Day 15: Power and Potential

  First, we did a very interesting experiment. We have 2 batteries, 2 bulbs and 3 wires. We need to found a way can make the bulbs get brighter and dimmer.

  These are the graph we drew about how we did to make bulbs brighter and dimmer. We put the 2 bulbs parallel if we want brighter. We put the 2 batteries parallel if we want dimmer.

  Professor used ohmmeter to found the resistors of the heater.

  These are the three things we need to know in order to find delta T.

  These are the temperature vs. time graph by using Logger Pro. First graph is regular and second one is twice volt than first graph. We can see that the increase of temperature is by factor of 4.

  We found out the equation for temperature. If we make to 2V, the change of temperature should be 2 times. But actually is more than 2 times.

  We found the resistor did not change, so when the V=2V and I=2I, the change of temperature should be 4.

  we found the resistant on human body by using I=V/R.

  In this picture, we found the paths did not affect the work, but direction of gravity will.

  There are three arrows, we need to find the work on each arrow. And we found Wa>Wc>Wb.

  This is a particle and its electric field.

  We found the change of voltage is kQ/r.

  We started to do a vpython lab. Then we drew the graph and find the V of different particles.

  There are the different between plagarism and collaboration.

Conclusion:
  At the beginning of the class, we did a interesting experiment and we found the bulbs will brighter if we put bulbs parallel and the bulbs will dimmer if we put batteries parallel. Then we did another experiment by using Logger Pro, and we found the factor of the temperature change is 4 if we double V.Last, we did a program by using Vpython and talked about our Vpython homework.

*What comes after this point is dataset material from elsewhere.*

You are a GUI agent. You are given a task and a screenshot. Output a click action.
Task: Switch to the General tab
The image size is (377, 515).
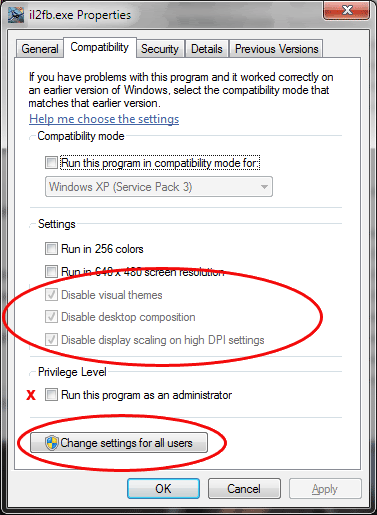(40, 49)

Day 14: Current Voltage and Resistance

  We have a wire, bulb and battery. We need to make the bulb light.

  There are three arrangements that the bulb will light and not light.

 
  There are the explainations that why these two arrangement can not light.

  Now we have two batteries so we can make the bulb brighter.

  Professor use a rubber bar rubbing it to animal skin and put the bar on the ball. Then the two pieces of sheetmetal separate.

  We predict nothing will happen when battery on the ball.

  Bulb can light because there is a circle between the battery and the bulb and the charges can equilibrium.

  There are two things relate to waterfall.

  There is an exercise we did to found power by using V and I.

  We used the equipment to measure the current and we got 124 mA. If we reverse, we found it goes opposite direction.

  We predict the model c is correct, but experiment showed the direction of the current will be same in both wires.

  We found out the things that will influence current.

  There are the relationship between current and voltage by using Ohm's law.

  There are the current and voltage graphs we found by using Logger Pro.

  There are two graphs: V vs. C and C vs. V.

  We found the unit for resistance.

  We used the equipment in the first picture and found the longer length has larger resisitivity.

  In this picture, we found the larger diameter or area will get smaller resistivity.

Conclusion:
  At beginning of the class, we did a very interesting experiment to made a bulb light by using battery and wire. And we found different arrangements will make bulb light or not.Then we found the relationship between current, voltage and resistance by Joules Law. Then we started to learn Ohm's Law, we found the proportionality of current and voltage are related to resistors. Last, we found the unit for resistance, a very interesting Greek letter.

Day 11: Gauss' Law

  First, we use arbitrary surface and the line of flux in and out of the surface to find the charge enclosed of three circles.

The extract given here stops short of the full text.